> **Task details**:
Can you reproduce, word for word, the lines of the data below from the one containing "Where should I click to: Insert" through the last line, both included?

> **Data shown**:
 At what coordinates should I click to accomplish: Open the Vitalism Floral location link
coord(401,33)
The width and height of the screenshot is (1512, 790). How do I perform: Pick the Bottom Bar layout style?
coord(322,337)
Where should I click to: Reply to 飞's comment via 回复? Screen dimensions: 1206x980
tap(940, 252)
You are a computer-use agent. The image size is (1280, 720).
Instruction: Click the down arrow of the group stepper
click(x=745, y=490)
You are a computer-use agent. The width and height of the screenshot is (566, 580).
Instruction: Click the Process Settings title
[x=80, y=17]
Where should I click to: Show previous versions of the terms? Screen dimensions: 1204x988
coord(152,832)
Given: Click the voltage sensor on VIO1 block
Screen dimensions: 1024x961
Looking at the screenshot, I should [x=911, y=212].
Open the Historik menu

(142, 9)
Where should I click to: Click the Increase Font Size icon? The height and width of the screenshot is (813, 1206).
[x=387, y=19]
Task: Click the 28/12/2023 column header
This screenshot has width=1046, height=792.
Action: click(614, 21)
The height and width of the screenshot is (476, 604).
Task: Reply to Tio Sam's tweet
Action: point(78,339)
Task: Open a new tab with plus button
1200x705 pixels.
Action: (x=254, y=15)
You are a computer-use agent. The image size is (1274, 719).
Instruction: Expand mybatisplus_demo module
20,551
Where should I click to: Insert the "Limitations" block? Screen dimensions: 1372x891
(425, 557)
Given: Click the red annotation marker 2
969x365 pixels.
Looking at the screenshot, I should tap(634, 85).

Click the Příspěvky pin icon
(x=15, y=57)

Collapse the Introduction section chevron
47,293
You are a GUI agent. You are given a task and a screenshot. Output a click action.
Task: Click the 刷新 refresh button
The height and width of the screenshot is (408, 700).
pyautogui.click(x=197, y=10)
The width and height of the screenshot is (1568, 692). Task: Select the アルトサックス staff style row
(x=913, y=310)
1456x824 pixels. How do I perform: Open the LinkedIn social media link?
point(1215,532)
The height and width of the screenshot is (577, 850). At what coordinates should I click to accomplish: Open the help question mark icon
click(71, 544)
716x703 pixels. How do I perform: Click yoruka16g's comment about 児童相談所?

> **Solution**:
Where should I click to: Insert the "Limitations" block? Screen dimensions: 1372x891
(425, 557)
Given: Click the red annotation marker 2
969x365 pixels.
Looking at the screenshot, I should tap(634, 85).

Click the Příspěvky pin icon
(x=15, y=57)

Collapse the Introduction section chevron
47,293
You are a GUI agent. You are given a task and a screenshot. Output a click action.
Task: Click the 刷新 refresh button
The height and width of the screenshot is (408, 700).
pyautogui.click(x=197, y=10)
The width and height of the screenshot is (1568, 692). Task: Select the アルトサックス staff style row
(x=913, y=310)
1456x824 pixels. How do I perform: Open the LinkedIn social media link?
point(1215,532)
The height and width of the screenshot is (577, 850). At what coordinates should I click to accomplish: Open the help question mark icon
click(71, 544)
716x703 pixels. How do I perform: Click yoruka16g's comment about 児童相談所?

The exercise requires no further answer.